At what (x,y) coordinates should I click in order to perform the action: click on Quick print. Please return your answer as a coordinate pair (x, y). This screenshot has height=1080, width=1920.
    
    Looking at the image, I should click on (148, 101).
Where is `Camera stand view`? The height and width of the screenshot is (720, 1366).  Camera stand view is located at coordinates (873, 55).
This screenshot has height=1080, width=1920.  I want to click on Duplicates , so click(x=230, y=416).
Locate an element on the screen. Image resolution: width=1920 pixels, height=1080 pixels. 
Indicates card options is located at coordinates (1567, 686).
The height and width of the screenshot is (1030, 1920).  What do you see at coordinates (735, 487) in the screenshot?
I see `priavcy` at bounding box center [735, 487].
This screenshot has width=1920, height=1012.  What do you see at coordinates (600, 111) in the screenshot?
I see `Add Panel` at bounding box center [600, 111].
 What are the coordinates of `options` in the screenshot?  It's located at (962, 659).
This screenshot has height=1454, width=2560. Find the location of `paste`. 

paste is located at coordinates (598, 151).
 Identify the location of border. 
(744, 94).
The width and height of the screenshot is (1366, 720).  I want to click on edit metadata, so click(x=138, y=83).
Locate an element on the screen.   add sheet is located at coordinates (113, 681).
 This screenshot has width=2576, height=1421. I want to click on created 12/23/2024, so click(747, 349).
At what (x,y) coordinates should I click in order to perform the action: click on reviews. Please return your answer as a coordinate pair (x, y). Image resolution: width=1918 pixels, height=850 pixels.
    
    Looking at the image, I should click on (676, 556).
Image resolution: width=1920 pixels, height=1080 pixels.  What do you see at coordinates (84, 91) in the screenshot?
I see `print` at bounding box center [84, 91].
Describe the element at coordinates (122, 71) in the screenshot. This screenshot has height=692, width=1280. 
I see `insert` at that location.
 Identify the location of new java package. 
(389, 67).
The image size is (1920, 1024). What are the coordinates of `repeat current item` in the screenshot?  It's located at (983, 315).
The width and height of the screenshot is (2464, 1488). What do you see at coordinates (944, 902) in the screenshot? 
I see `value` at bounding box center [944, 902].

INSTRUCTIONS FOR THE TASK
Write out, with no changes, everything in the items above from the line containing "Locate an element on the screen. Image" down to the line containing "The width and height of the screenshot is (1366, 720).", including both of those lines.

EXERCISE OUTPUT
Locate an element on the screen. Image resolution: width=1920 pixels, height=1080 pixels. 
Indicates card options is located at coordinates (1567, 686).
The height and width of the screenshot is (1030, 1920).  What do you see at coordinates (735, 487) in the screenshot?
I see `priavcy` at bounding box center [735, 487].
This screenshot has width=1920, height=1012.  What do you see at coordinates (600, 111) in the screenshot?
I see `Add Panel` at bounding box center [600, 111].
 What are the coordinates of `options` in the screenshot?  It's located at (962, 659).
This screenshot has height=1454, width=2560. Find the location of `paste`. 

paste is located at coordinates (598, 151).
 Identify the location of border. 
(744, 94).
The width and height of the screenshot is (1366, 720).  I want to click on edit metadata, so click(x=138, y=83).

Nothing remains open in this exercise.